# EXERCISE:
Repeat verbatim the lines of the data below, beginning with the line containing "Click the forward navigation arrow" and continuing to the end.

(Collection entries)
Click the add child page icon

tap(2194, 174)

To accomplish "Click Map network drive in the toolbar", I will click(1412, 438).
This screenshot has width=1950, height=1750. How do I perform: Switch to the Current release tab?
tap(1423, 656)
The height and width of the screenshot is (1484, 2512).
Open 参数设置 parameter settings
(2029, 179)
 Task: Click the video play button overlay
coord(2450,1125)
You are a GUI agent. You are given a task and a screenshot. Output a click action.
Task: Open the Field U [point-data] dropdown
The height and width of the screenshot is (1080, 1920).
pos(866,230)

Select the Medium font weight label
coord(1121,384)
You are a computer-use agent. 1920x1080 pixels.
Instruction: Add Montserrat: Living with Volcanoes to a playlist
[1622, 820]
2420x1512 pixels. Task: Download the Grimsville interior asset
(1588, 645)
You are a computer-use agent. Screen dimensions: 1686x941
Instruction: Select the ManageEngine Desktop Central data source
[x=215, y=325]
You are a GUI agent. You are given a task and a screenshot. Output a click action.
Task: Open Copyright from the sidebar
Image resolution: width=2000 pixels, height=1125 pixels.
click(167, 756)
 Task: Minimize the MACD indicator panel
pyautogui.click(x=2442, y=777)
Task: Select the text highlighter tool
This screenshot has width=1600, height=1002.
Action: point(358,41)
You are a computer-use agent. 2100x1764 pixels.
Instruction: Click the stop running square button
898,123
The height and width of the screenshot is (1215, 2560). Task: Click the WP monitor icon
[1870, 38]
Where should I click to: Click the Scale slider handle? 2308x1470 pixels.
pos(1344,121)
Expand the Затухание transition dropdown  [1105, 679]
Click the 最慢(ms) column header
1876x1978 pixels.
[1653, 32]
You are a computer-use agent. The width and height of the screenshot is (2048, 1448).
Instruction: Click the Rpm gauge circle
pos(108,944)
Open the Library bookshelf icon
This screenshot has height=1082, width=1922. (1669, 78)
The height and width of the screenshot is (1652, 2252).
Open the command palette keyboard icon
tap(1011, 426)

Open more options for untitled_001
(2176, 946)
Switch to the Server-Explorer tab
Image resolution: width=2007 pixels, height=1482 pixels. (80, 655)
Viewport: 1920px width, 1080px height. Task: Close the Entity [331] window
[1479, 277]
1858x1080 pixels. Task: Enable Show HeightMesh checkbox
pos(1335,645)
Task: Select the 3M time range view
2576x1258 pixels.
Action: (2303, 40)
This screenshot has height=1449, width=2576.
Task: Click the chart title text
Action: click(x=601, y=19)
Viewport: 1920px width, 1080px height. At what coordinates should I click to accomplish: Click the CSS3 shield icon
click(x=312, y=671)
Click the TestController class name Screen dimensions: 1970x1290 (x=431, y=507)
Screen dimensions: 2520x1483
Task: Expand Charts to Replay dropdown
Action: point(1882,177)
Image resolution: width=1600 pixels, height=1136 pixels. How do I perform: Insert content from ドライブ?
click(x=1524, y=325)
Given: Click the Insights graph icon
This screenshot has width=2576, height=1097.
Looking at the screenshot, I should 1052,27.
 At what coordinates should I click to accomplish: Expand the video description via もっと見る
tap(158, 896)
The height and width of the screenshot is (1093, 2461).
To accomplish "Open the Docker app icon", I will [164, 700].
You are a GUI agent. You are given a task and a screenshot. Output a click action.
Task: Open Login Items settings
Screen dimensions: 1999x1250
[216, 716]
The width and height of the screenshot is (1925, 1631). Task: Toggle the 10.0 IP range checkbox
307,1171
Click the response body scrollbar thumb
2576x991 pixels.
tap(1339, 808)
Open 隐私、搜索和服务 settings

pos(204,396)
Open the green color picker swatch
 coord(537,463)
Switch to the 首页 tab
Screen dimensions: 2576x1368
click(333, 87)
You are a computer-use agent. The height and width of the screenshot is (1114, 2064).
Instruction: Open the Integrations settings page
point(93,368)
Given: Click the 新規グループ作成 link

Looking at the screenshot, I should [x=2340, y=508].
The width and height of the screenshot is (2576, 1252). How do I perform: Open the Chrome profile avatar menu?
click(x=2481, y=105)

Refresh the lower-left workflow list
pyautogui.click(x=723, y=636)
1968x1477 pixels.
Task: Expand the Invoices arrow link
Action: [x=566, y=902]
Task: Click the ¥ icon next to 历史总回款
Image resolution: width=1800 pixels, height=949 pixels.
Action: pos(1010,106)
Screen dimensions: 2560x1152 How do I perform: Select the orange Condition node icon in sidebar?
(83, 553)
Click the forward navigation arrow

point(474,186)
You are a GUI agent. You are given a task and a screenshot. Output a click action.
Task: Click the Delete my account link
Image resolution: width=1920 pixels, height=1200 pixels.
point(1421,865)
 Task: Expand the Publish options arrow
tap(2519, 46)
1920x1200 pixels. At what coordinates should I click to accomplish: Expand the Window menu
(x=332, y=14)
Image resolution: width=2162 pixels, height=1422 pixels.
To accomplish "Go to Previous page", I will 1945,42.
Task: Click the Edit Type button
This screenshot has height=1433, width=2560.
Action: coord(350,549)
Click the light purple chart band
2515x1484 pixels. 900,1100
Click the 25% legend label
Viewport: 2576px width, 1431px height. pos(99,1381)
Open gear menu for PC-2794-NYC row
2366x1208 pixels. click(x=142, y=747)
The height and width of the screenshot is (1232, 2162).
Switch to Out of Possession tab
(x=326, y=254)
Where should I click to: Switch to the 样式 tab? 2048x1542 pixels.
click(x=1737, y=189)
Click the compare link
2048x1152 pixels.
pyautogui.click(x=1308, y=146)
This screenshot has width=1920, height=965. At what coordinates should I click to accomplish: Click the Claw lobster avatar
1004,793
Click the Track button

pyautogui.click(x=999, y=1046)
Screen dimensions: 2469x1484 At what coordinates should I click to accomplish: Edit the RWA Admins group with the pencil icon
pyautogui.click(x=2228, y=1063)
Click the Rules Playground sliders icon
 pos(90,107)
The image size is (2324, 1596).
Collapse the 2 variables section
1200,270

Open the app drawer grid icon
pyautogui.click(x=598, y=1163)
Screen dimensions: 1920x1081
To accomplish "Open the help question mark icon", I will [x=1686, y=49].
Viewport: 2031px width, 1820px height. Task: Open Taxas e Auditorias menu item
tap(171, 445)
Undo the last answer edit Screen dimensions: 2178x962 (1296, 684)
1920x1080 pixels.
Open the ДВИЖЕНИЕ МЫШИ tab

# SOLVED EXERCISE:
Click the forward navigation arrow

point(474,186)
You are a GUI agent. You are given a task and a screenshot. Output a click action.
Task: Click the Delete my account link
Image resolution: width=1920 pixels, height=1200 pixels.
point(1421,865)
 Task: Expand the Publish options arrow
tap(2519, 46)
1920x1200 pixels. At what coordinates should I click to accomplish: Expand the Window menu
(x=332, y=14)
Image resolution: width=2162 pixels, height=1422 pixels.
To accomplish "Go to Previous page", I will 1945,42.
Task: Click the Edit Type button
This screenshot has height=1433, width=2560.
Action: coord(350,549)
Click the light purple chart band
2515x1484 pixels. 900,1100
Click the 25% legend label
Viewport: 2576px width, 1431px height. pos(99,1381)
Open gear menu for PC-2794-NYC row
2366x1208 pixels. click(x=142, y=747)
The height and width of the screenshot is (1232, 2162).
Switch to Out of Possession tab
(x=326, y=254)
Where should I click to: Switch to the 样式 tab? 2048x1542 pixels.
click(x=1737, y=189)
Click the compare link
2048x1152 pixels.
pyautogui.click(x=1308, y=146)
This screenshot has width=1920, height=965. At what coordinates should I click to accomplish: Click the Claw lobster avatar
1004,793
Click the Track button

pyautogui.click(x=999, y=1046)
Screen dimensions: 2469x1484 At what coordinates should I click to accomplish: Edit the RWA Admins group with the pencil icon
pyautogui.click(x=2228, y=1063)
Click the Rules Playground sliders icon
 pos(90,107)
The image size is (2324, 1596).
Collapse the 2 variables section
1200,270

Open the app drawer grid icon
pyautogui.click(x=598, y=1163)
Screen dimensions: 1920x1081
To accomplish "Open the help question mark icon", I will [x=1686, y=49].
Viewport: 2031px width, 1820px height. Task: Open Taxas e Auditorias menu item
tap(171, 445)
Undo the last answer edit Screen dimensions: 2178x962 (1296, 684)
1920x1080 pixels.
Open the ДВИЖЕНИЕ МЫШИ tab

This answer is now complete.